桜庭一樹『少女七竈と七人の可愛そうな大人』

少女七竈と七人の可愛そうな大人

少女七竈と七人の可愛そうな大人

 川村七竈は、友人の唱える「母がいんらんだと娘は美しく生まれるものだ」という仮説ゆえか、たいへんな美少女だ。その七竈と親友の雪風、そして周囲の「可愛そうな大人たち」の物語。美少女に幼馴染の美少年とくれば二人の恋愛に主眼が向きがちだが、七竈の一風変わった語り口や鉄オタエピソードなどに象徴されるように、本書はその恋愛部分を徹底して黙殺する。代わりに描かれるのは少女の成長、及びその少女の周囲の大人だ。そしてタイトルから明らかであるが、美しく神秘的な少女に対し、大人はあくまでも「可愛そうな」存在として登場する。

 以下、本書『少女七竈と七人の可愛そうな大人』及び『荒野の恋』シリーズをネタバレ気味に。
 本書を鑑賞する上で、同じ作者の『荒野の恋』シリーズとの対比が有効であるように思える。両者は表裏の関係にあるからだ。

 実の母とのコミュニケーション喪失に悩む七竈と、義理の母ともうまくやっていけている荒野。そして戸籍上は他人だが、血縁的にはつながりのある七竈と雪風に対し、父の再婚により戸籍上は兄妹になった荒野と悠也。「恋愛」と「家庭」いう二つの要素が綺麗なまでに対照を成している。また、最終的に実らなかった七竈の「恋(のようなもの)」の結末に対し、まだ最終部は発表されていないが「恋」の結末に対して前向きな『荒野の恋』。両者の「恋愛」に対するベクトルは間逆である。

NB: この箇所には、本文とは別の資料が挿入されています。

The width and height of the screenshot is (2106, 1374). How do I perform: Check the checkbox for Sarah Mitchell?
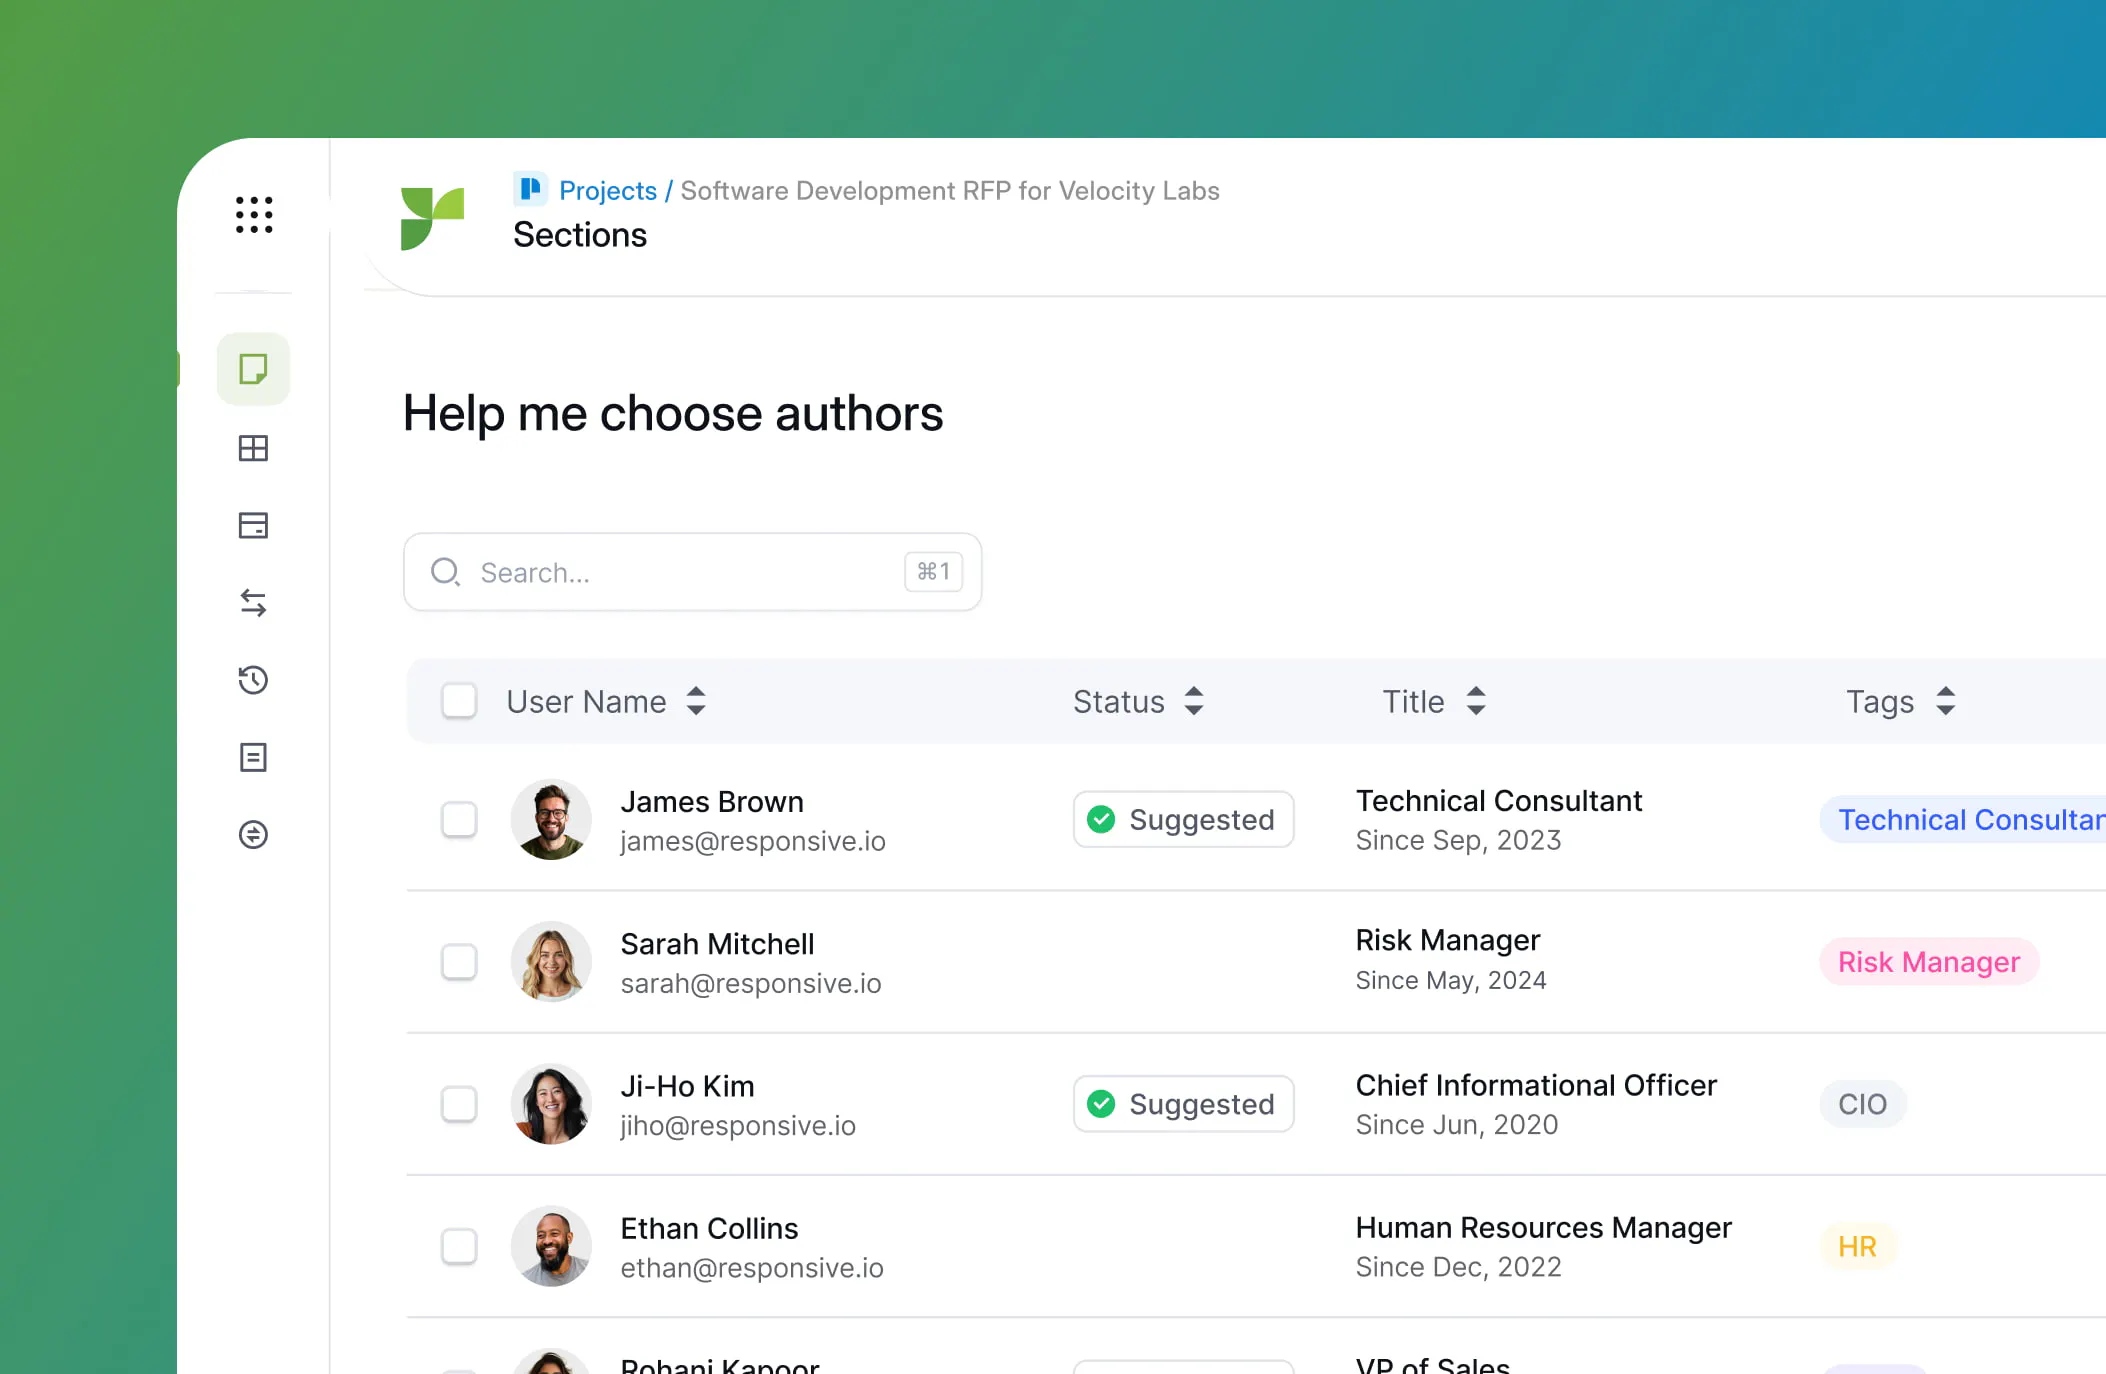point(459,961)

 『荒野の恋』が甘酸っぱく、恋の成就を目指している作品だが、この『少女七竈と七人の可愛そうな大人』は恋の喪失がテーマの一環をなしている。そしてそのテーマは少女から大人への成長から生じたものでもある。この一人の少女の成長を描いた、という部分が本書の読みどころだ。そしてその成長こそ、大人になることであり、大人になるということは本書でいうところの「可愛そうな」存在の仲間入りをすることでもあり、そうである以上、なんともほろ苦い作品でもある。